Task objective: Copy out word for word the passage in the forum thread about reverse engineering the VW control unit, starting with "Mostly, A2L files" and going on through "quick internet exposure.".

Source text:

+===+

Reverse engineering the VW electronic control unit

jzwinck · on Jan 9, 2016

The "data driven" nature of the ECU is not surprising. Ever since the first ECUs were made they have used lookup tables (LUTs) as opposed to mathematical models. I don't know exactly how ubiquitous LUTs are today but certainly they are traditionally used in this application. Computer enthusiasts may enjoy knowing that the controller in many LCD monitors is similarly LUT based rather than containing curves as formulas.

As an aside, I imagine "A2L" is short for addr2line.

_pmf_ · on Jan 9, 2016

> As an aside, I imagine "A2L" is short for addr2line.

A2L is for "ASAM MCD-2 MC Language" [0] (but it does contain addresses for internal variables and associated information related to the interpretation of the variable's meta data, so your guess makes sense).

Mostly, A2L files are generated by using the concrete addresses from an ELF file to fill a template A2L file. This file can be used with something called "application tool", which is mostly either Vector CANape or ETAS Inca, to either manipulate or read out the variable values from the live ECU via the XCP/CCP protocol. XCP also contains mechanisms for so called bypass operation, where stimuli that are generally received via sensors are fed from the host PC (used mainly in stand-alone test scenarios for the ECU).

[0] https://wiki.asam.net/display/STANDARDS/ASAM+MCD-2+MC

kaftoy · on Jan 9, 2016

Yeah, so much for the "reverse engineering" operation. The guy didn't even take the time to research what the A2L is, but he was quick to throw accusations around [1]. There's nothing like some quick internet exposure.

[1] "Domke said that it is clear that lots of different kinds of cheating is going on in the ECU" ... because "12KB block of code that is used to ensure the tachometer always shows 780 RPM when the car is idling. Even though the engine is not that steady [...]". What does he expect? The RPM niddle to have 1-2-10 rpm resolution on the analog board? Or for the value to switch super fast on the digital screen to annoy the driver? All this stuff is filtered to have a smooth display info on the dashboard, same way input values from sensor in all sensor based applications are filtered at some point, for example.

+===+

Data block:

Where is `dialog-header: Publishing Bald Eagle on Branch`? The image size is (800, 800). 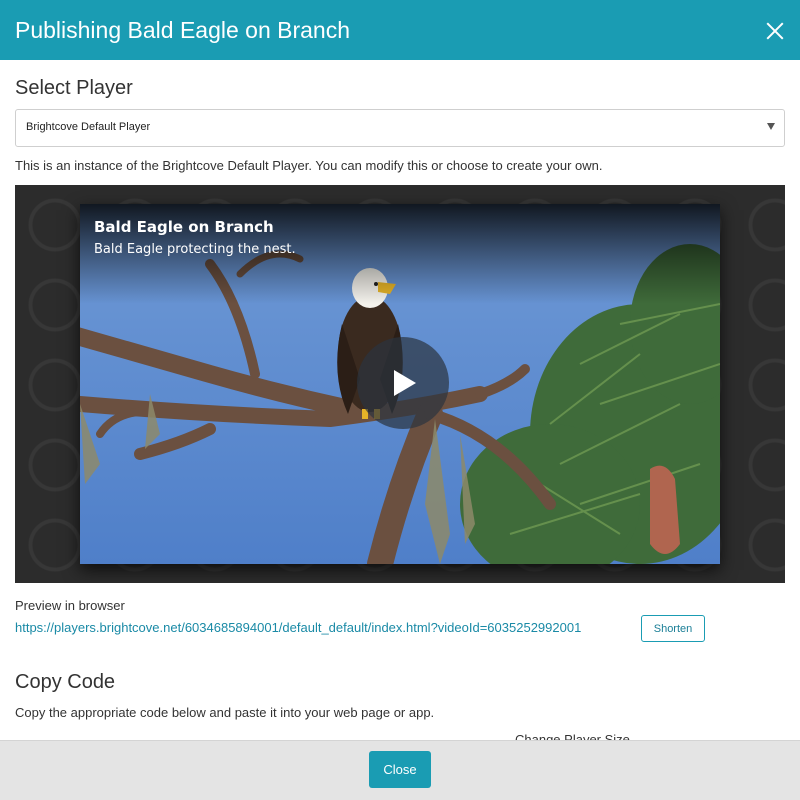 dialog-header: Publishing Bald Eagle on Branch is located at coordinates (400, 30).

+===+

Result:
Mostly, A2L files are generated by using the concrete addresses from an ELF file to fill a template A2L file. This file can be used with something called "application tool", which is mostly either Vector CANape or ETAS Inca, to either manipulate or read out the variable values from the live ECU via the XCP/CCP protocol. XCP also contains mechanisms for so called bypass operation, where stimuli that are generally received via sensors are fed from the host PC (used mainly in stand-alone test scenarios for the ECU).

[0] https://wiki.asam.net/display/STANDARDS/ASAM+MCD-2+MC

kaftoy · on Jan 9, 2016

Yeah, so much for the "reverse engineering" operation. The guy didn't even take the time to research what the A2L is, but he was quick to throw accusations around [1]. There's nothing like some quick internet exposure.